Brief: Recast as a numbered list, leaving out blank lines, only the records from the line that contains "Select the Type" through the end of the records, both ends included.

Input material:
______

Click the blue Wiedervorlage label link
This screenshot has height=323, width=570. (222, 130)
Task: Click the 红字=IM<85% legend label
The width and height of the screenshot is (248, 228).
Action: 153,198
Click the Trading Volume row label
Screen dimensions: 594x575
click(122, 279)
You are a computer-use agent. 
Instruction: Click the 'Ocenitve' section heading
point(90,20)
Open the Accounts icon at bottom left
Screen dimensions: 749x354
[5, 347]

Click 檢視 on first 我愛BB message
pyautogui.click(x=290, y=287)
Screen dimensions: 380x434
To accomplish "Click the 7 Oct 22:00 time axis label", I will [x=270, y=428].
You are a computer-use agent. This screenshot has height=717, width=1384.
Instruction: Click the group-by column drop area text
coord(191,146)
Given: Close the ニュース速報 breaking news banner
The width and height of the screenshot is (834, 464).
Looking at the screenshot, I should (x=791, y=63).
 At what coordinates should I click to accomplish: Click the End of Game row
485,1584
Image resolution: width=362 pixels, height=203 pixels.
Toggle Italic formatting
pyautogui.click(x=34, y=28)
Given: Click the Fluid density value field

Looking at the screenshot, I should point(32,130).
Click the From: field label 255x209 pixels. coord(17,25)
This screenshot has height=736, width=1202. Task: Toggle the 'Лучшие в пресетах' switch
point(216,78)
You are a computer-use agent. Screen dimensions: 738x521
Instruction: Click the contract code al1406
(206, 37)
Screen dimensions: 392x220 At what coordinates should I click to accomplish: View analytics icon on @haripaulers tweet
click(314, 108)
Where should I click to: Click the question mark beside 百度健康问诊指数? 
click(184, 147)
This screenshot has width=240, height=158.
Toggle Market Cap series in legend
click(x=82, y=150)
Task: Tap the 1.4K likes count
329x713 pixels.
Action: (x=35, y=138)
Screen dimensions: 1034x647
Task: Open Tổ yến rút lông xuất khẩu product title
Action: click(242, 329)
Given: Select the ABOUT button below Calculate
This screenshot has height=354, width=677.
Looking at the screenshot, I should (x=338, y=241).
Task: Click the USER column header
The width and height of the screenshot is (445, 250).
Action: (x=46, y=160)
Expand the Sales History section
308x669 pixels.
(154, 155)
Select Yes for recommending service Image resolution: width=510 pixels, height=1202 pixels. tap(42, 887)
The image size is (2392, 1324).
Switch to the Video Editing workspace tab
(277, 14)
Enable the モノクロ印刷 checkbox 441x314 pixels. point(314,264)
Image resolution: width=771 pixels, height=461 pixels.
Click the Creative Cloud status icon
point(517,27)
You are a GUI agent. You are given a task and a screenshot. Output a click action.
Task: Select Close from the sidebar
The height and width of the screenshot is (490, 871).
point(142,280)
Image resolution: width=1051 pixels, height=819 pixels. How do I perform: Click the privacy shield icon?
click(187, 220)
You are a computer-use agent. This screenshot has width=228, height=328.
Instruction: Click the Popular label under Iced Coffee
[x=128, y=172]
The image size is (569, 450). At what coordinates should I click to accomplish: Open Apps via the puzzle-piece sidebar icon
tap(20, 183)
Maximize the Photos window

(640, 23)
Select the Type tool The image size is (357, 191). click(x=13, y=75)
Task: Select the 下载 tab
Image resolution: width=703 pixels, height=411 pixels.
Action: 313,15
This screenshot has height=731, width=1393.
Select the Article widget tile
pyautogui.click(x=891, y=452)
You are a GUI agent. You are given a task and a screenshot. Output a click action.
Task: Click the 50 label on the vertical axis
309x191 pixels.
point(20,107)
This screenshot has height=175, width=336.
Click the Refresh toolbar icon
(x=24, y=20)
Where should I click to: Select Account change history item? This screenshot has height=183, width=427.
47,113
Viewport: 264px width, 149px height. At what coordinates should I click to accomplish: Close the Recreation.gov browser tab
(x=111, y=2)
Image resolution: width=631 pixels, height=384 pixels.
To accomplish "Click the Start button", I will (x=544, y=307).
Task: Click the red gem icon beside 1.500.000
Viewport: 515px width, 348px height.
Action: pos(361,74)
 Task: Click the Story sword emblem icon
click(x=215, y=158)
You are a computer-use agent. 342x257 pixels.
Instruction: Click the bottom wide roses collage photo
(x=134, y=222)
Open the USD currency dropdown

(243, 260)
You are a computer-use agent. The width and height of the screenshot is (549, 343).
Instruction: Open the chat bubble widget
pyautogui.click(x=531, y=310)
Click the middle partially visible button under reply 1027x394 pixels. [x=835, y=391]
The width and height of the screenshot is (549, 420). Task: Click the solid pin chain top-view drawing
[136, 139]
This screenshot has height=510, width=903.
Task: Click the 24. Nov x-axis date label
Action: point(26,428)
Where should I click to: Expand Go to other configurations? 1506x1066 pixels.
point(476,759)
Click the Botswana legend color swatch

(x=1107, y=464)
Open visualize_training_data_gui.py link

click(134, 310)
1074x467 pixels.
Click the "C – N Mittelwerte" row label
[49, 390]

______

Output below:
1. Select the Type tool The image size is (357, 191). click(x=13, y=75)
2. Task: Select the 下载 tab
3. Image resolution: width=703 pixels, height=411 pixels.
4. Action: 313,15
5. This screenshot has height=731, width=1393.
6. Select the Article widget tile
7. pyautogui.click(x=891, y=452)
8. You are a GUI agent. You are given a task and a screenshot. Output a click action.
9. Task: Click the 50 label on the vertical axis
10. 309x191 pixels.
11. point(20,107)
12. This screenshot has height=175, width=336.
13. Click the Refresh toolbar icon
14. (x=24, y=20)
15. Where should I click to: Select Account change history item? This screenshot has height=183, width=427.
16. 47,113
17. Viewport: 264px width, 149px height. At what coordinates should I click to accomplish: Close the Recreation.gov browser tab
18. (x=111, y=2)
19. Image resolution: width=631 pixels, height=384 pixels.
20. To accomplish "Click the Start button", I will (x=544, y=307).
21. Task: Click the red gem icon beside 1.500.000
22. Viewport: 515px width, 348px height.
23. Action: pos(361,74)
24.  Task: Click the Story sword emblem icon
25. click(x=215, y=158)
26. You are a computer-use agent. 342x257 pixels.
27. Instruction: Click the bottom wide roses collage photo
28. (x=134, y=222)
29. Open the USD currency dropdown
30. (243, 260)
31. You are a computer-use agent. The width and height of the screenshot is (549, 343).
32. Instruction: Open the chat bubble widget
33. pyautogui.click(x=531, y=310)
34. Click the middle partially visible button under reply 1027x394 pixels. [x=835, y=391]
35. The width and height of the screenshot is (549, 420). Task: Click the solid pin chain top-view drawing
36. [136, 139]
37. This screenshot has height=510, width=903.
38. Task: Click the 24. Nov x-axis date label
39. Action: point(26,428)
40. Where should I click to: Expand Go to other configurations? 1506x1066 pixels.
41. point(476,759)
42. Click the Botswana legend color swatch
43. (x=1107, y=464)
44. Open visualize_training_data_gui.py link
45. click(134, 310)
46. 1074x467 pixels.
47. Click the "C – N Mittelwerte" row label
48. [49, 390]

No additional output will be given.